Here in the UK it’s been hard to avoid the news of roaring inflation and rising interest rates. The economy is not in a good place and while there is some Brexit effect, that’s pretty much dwarfed by the tail of the pandemic and the war in Ukraine. With gas, electric and petrol prices soaring, there’s little that can be done to stem inflation and it will only be when these prices stabilise that inflation will come back down. It’s easy to think that it’s only the UK that’s impacted, but the European Central Bank (ECB) just raised the EU interest rate by 0.5% and that’s significant.
The ECB EU interest rate hasn’t risen for 11 years and since 2012 it’s actually been 0%. During the pandemic it was lowered further in 0.1% increments until it hit a low of -0.5%. Yes, that meant they would actually charge banks that deposited. This was the ECB attempting to stimulate the economy by making it more attractive for banks to lend and the strategy was a result of many years of weak growth.
Raising the EU interest rate half a percent to 0% is a reaction to inflation in the EU which is running around 8.6% – slightly lower than here in the UK but still high enough that it’s impacting consumers pockets and they will be facing many of the same challenges with their domestic budgets as we are in the UK. The EU has the same 2% inflation target as the UK the EU interest rate hike probably won’t be the last we see in the coming months.
It’s often been easy, especially pre-Brexit, to look at the EU as a cash cow for sales for growing businesses, but for the immediate future consumer’s discretionary spend in the EU is likely to be as constrained for many as it is in the UK. When you need to feed your family, run your car and heat your home and prices are rising significantly across the board tough choices have to be made and our EU friends are facing the same challenges as consumers in the UK.
Not good news for retailers in general, but as is always the case while some, particularly low earners, are seriously struggling financially, for those with money to spend it’s a great time for smaller brands to gain headway as consumers are more price conscious and willing to explore alternatives if there is a price advantage.

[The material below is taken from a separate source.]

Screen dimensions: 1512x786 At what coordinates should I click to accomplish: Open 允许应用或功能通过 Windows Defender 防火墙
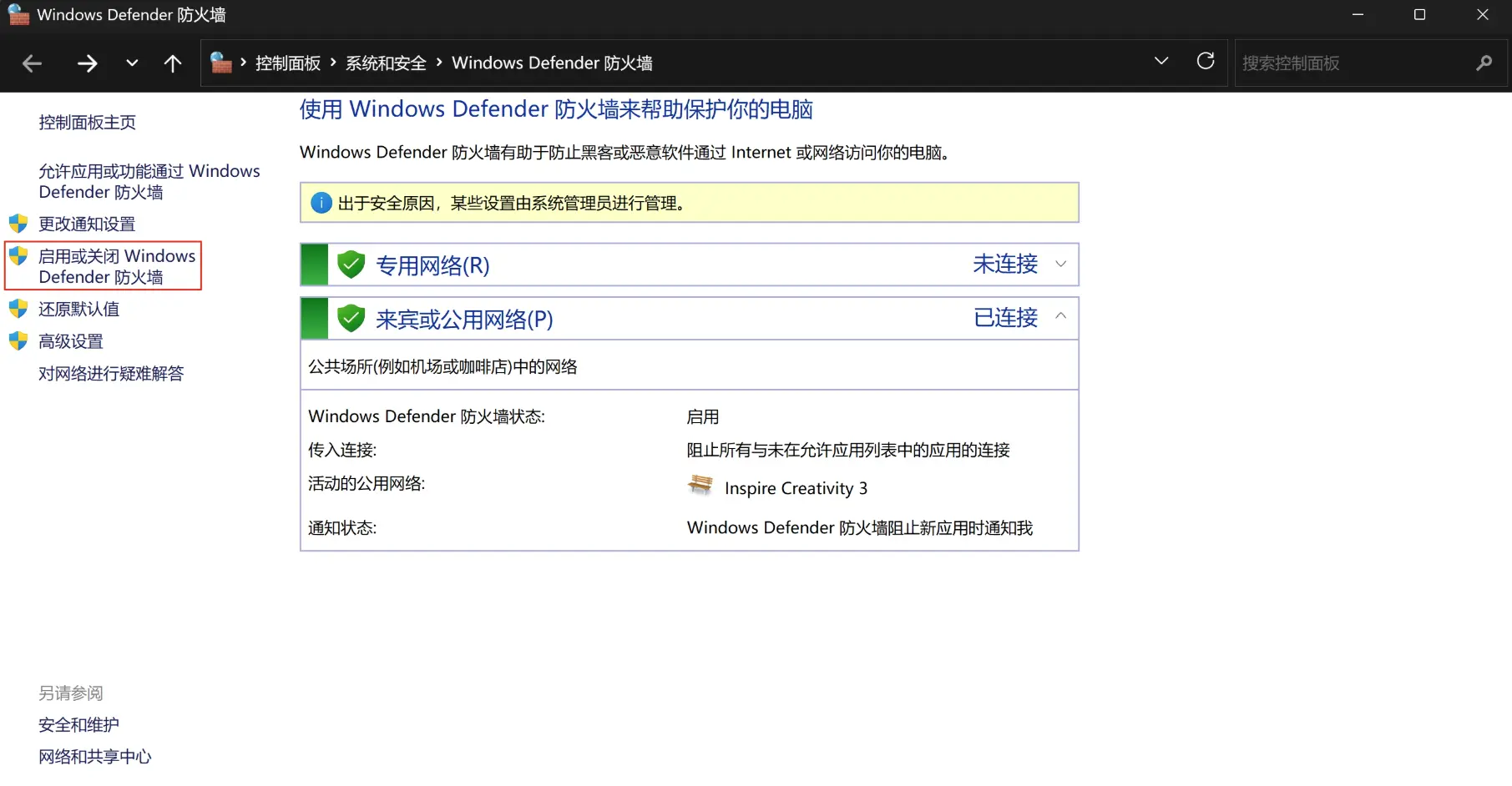click(149, 181)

The Governing Council decided to raise the three key ECB interest rates by 50 basis points. Accordingly, the interest rate on the main refinancing operations and the interest rates on the marginal lending facility and the deposit facility will be increased to 0.50%, 0.75% and 0.00% respectively, with effect from 27 July 2022.
At the Governing Council’s upcoming meetings, further normalisation of interest rates will be appropriate. The frontloading today of the exit from negative interest rates allows the Governing Council to make a transition to a meeting-by-meeting approach to interest rate decisions. The Governing Council’s future policy rate path will continue to be data-dependent and will help to deliver on its 2% inflation target over the medium term.